主人公、マオの一族は、実は宇宙からやってきた宇宙人の子孫。数の少なくなった彼らは、交配のチャンスを増やすために、性を自由に選べるようになった。どちらの性になるかは、「ドキドキ感」による。好きな女の子のことを思ってドキドキしたり、好きな女の子に近づいたりすると男性になるのだ。逆もまた然り。こういうところに注目するところが偉いよなあ。で、「1」のオハナシは、コロコロ変わる性別に戸惑いながら、好きな女の子と両思いになるマオ「君」を、微笑ましくも心温まる視線で描いている。ちうがくせーのかわいい恋愛のいいとこだけを嫌味なく抜き出して、きれいにまとめた完成度の高い話になっているのだ。
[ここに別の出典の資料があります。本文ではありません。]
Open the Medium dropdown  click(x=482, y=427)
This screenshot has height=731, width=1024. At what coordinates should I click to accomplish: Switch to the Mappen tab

両性併せ持ったマオも実に魅力的に描かれているし。アンドロギュノス/ヘルマプロディトスの魅力。
で、「2」はどうなるか、というと… 高校に入学することになったマオは、全寮制の厳格な女子校に行かなくてはならなくなった彼女と一緒にいるために、女性となって(結構フレキシブルなのだ)寮に入ることになる。そこで、次期生徒会長選挙の候補に担ぎ出されたり、同室の女の子は重度の百合だったり、「実は男ではないか?」と疑われたり……するのだが、オハナシが最初から、そういきなり、ハタンをきたす。話の筋すらよお分からんものと成り果てるのだ。いったい何があったやら。それでいて絵はあまり荒れていないのだから面白い/恐ろしい。
この程度のハタンはまあそう珍しいことではない。じゃんぷだけでもいろいろ例を挙げられるし。しかし、二冊並べてみたときに、ここまで鮮やかなコントラストを見せる作品は珍しい。天国と地獄。実に趣深いではないか。
ぜひ二冊とも読むことをお勧めする。そして、その背後にあった混乱とハタンに、想いを寄せて欲しいものである。